--- START ---

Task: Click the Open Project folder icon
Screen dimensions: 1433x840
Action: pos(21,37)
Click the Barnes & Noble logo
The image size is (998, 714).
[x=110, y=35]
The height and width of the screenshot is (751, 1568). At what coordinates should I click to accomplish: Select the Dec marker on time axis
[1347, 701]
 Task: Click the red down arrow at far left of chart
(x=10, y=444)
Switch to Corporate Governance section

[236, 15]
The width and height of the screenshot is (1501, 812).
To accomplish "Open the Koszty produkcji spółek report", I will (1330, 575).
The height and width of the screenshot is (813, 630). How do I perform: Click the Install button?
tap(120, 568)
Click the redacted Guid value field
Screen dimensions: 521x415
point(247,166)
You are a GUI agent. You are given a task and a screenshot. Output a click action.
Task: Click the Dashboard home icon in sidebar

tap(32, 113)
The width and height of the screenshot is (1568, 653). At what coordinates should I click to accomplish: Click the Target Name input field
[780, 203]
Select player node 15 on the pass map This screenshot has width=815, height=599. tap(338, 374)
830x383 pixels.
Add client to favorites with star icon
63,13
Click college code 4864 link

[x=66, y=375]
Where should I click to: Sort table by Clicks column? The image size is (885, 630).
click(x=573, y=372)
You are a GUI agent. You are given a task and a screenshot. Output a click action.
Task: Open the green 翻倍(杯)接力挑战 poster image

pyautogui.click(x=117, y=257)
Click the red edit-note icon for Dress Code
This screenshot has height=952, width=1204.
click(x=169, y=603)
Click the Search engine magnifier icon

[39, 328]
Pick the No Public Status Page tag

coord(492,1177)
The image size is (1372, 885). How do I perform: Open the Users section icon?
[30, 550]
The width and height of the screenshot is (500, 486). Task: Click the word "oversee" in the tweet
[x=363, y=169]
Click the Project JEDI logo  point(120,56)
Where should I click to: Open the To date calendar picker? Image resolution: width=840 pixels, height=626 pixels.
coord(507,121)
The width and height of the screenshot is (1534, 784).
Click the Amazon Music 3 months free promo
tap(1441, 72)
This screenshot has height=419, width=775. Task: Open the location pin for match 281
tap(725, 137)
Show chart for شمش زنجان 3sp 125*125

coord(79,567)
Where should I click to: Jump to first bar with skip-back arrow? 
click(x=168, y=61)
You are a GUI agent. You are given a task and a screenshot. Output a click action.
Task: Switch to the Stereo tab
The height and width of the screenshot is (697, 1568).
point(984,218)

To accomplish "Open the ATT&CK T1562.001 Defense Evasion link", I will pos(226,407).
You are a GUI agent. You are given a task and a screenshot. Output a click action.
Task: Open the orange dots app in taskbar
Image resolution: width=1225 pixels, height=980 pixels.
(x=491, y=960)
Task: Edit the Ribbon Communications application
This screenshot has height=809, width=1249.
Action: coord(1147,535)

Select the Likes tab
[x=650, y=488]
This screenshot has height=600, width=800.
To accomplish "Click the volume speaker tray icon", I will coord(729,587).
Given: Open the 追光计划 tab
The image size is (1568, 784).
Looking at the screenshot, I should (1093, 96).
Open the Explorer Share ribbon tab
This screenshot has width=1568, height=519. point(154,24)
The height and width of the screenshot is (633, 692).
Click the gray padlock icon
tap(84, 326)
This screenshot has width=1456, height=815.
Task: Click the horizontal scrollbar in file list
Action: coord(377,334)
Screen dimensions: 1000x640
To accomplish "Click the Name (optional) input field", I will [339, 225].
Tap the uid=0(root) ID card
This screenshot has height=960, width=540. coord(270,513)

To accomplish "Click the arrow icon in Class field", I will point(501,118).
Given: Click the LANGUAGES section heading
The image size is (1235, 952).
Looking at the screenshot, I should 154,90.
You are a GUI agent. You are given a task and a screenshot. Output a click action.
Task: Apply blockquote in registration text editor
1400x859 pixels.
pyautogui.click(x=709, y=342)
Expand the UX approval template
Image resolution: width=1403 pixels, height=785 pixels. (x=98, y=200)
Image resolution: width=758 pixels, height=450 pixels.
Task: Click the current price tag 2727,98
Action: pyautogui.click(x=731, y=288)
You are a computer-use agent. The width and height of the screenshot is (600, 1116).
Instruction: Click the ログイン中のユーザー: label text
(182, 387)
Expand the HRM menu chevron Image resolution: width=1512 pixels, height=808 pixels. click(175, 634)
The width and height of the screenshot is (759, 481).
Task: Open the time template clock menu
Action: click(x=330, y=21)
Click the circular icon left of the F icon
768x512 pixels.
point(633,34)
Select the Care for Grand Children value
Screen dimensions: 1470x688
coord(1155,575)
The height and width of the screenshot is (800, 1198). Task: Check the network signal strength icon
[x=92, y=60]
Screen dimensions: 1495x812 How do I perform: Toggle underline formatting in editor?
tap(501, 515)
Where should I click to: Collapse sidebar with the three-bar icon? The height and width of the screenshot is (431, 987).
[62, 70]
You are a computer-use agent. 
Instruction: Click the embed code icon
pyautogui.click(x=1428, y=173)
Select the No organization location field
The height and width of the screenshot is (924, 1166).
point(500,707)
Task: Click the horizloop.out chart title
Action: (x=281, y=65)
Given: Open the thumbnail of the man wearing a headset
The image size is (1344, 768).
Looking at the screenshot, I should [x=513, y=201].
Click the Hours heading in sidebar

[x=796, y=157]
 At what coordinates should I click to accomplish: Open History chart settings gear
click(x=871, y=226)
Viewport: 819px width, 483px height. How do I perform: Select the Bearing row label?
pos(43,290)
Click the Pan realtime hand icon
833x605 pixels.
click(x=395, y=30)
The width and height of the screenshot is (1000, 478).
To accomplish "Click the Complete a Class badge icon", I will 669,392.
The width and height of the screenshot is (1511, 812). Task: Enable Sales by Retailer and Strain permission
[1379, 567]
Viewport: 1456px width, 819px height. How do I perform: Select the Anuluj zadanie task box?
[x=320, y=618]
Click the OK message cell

--- END ---

How to complete this task ▸ Each line of the listing is to be repeated exactly.

Result of this exercise ▸
Task: Click the Open Project folder icon
Screen dimensions: 1433x840
Action: pos(21,37)
Click the Barnes & Noble logo
The image size is (998, 714).
[x=110, y=35]
The height and width of the screenshot is (751, 1568). At what coordinates should I click to accomplish: Select the Dec marker on time axis
[1347, 701]
 Task: Click the red down arrow at far left of chart
(x=10, y=444)
Switch to Corporate Governance section

[236, 15]
The width and height of the screenshot is (1501, 812).
To accomplish "Open the Koszty produkcji spółek report", I will (1330, 575).
The height and width of the screenshot is (813, 630). How do I perform: Click the Install button?
tap(120, 568)
Click the redacted Guid value field
Screen dimensions: 521x415
point(247,166)
You are a GUI agent. You are given a task and a screenshot. Output a click action.
Task: Click the Dashboard home icon in sidebar

tap(32, 113)
The width and height of the screenshot is (1568, 653). At what coordinates should I click to accomplish: Click the Target Name input field
[780, 203]
Select player node 15 on the pass map This screenshot has width=815, height=599. tap(338, 374)
830x383 pixels.
Add client to favorites with star icon
63,13
Click college code 4864 link

[x=66, y=375]
Where should I click to: Sort table by Clicks column? The image size is (885, 630).
click(x=573, y=372)
You are a GUI agent. You are given a task and a screenshot. Output a click action.
Task: Open the green 翻倍(杯)接力挑战 poster image

pyautogui.click(x=117, y=257)
Click the red edit-note icon for Dress Code
This screenshot has height=952, width=1204.
click(x=169, y=603)
Click the Search engine magnifier icon

[39, 328]
Pick the No Public Status Page tag

coord(492,1177)
The image size is (1372, 885). How do I perform: Open the Users section icon?
[30, 550]
The width and height of the screenshot is (500, 486). Task: Click the word "oversee" in the tweet
[x=363, y=169]
Click the Project JEDI logo  point(120,56)
Where should I click to: Open the To date calendar picker? Image resolution: width=840 pixels, height=626 pixels.
coord(507,121)
The width and height of the screenshot is (1534, 784).
Click the Amazon Music 3 months free promo
tap(1441, 72)
This screenshot has height=419, width=775. Task: Open the location pin for match 281
tap(725, 137)
Show chart for شمش زنجان 3sp 125*125

coord(79,567)
Where should I click to: Jump to first bar with skip-back arrow? 
click(x=168, y=61)
You are a GUI agent. You are given a task and a screenshot. Output a click action.
Task: Switch to the Stereo tab
The height and width of the screenshot is (697, 1568).
point(984,218)

To accomplish "Open the ATT&CK T1562.001 Defense Evasion link", I will pos(226,407).
You are a GUI agent. You are given a task and a screenshot. Output a click action.
Task: Open the orange dots app in taskbar
Image resolution: width=1225 pixels, height=980 pixels.
(x=491, y=960)
Task: Edit the Ribbon Communications application
This screenshot has height=809, width=1249.
Action: coord(1147,535)

Select the Likes tab
[x=650, y=488]
This screenshot has height=600, width=800.
To accomplish "Click the volume speaker tray icon", I will coord(729,587).
Given: Open the 追光计划 tab
The image size is (1568, 784).
Looking at the screenshot, I should (1093, 96).
Open the Explorer Share ribbon tab
This screenshot has width=1568, height=519. point(154,24)
The height and width of the screenshot is (633, 692).
Click the gray padlock icon
tap(84, 326)
This screenshot has width=1456, height=815.
Task: Click the horizontal scrollbar in file list
Action: coord(377,334)
Screen dimensions: 1000x640
To accomplish "Click the Name (optional) input field", I will [339, 225].
Tap the uid=0(root) ID card
This screenshot has height=960, width=540. coord(270,513)

To accomplish "Click the arrow icon in Class field", I will point(501,118).
Given: Click the LANGUAGES section heading
The image size is (1235, 952).
Looking at the screenshot, I should 154,90.
You are a GUI agent. You are given a task and a screenshot. Output a click action.
Task: Apply blockquote in registration text editor
1400x859 pixels.
pyautogui.click(x=709, y=342)
Expand the UX approval template
Image resolution: width=1403 pixels, height=785 pixels. (x=98, y=200)
Image resolution: width=758 pixels, height=450 pixels.
Task: Click the current price tag 2727,98
Action: pyautogui.click(x=731, y=288)
You are a computer-use agent. The width and height of the screenshot is (600, 1116).
Instruction: Click the ログイン中のユーザー: label text
(182, 387)
Expand the HRM menu chevron Image resolution: width=1512 pixels, height=808 pixels. click(175, 634)
The width and height of the screenshot is (759, 481).
Task: Open the time template clock menu
Action: click(x=330, y=21)
Click the circular icon left of the F icon
768x512 pixels.
point(633,34)
Select the Care for Grand Children value
Screen dimensions: 1470x688
coord(1155,575)
The height and width of the screenshot is (800, 1198). Task: Check the network signal strength icon
[x=92, y=60]
Screen dimensions: 1495x812 How do I perform: Toggle underline formatting in editor?
tap(501, 515)
Where should I click to: Collapse sidebar with the three-bar icon? The height and width of the screenshot is (431, 987).
[62, 70]
You are a computer-use agent. 
Instruction: Click the embed code icon
pyautogui.click(x=1428, y=173)
Select the No organization location field
The height and width of the screenshot is (924, 1166).
point(500,707)
Task: Click the horizloop.out chart title
Action: (x=281, y=65)
Given: Open the thumbnail of the man wearing a headset
The image size is (1344, 768).
Looking at the screenshot, I should [x=513, y=201].
Click the Hours heading in sidebar

[x=796, y=157]
 At what coordinates should I click to accomplish: Open History chart settings gear
click(x=871, y=226)
Viewport: 819px width, 483px height. How do I perform: Select the Bearing row label?
pos(43,290)
Click the Pan realtime hand icon
833x605 pixels.
click(x=395, y=30)
The width and height of the screenshot is (1000, 478).
To accomplish "Click the Complete a Class badge icon", I will 669,392.
The width and height of the screenshot is (1511, 812). Task: Enable Sales by Retailer and Strain permission
[1379, 567]
Viewport: 1456px width, 819px height. How do I perform: Select the Anuluj zadanie task box?
[x=320, y=618]
Click the OK message cell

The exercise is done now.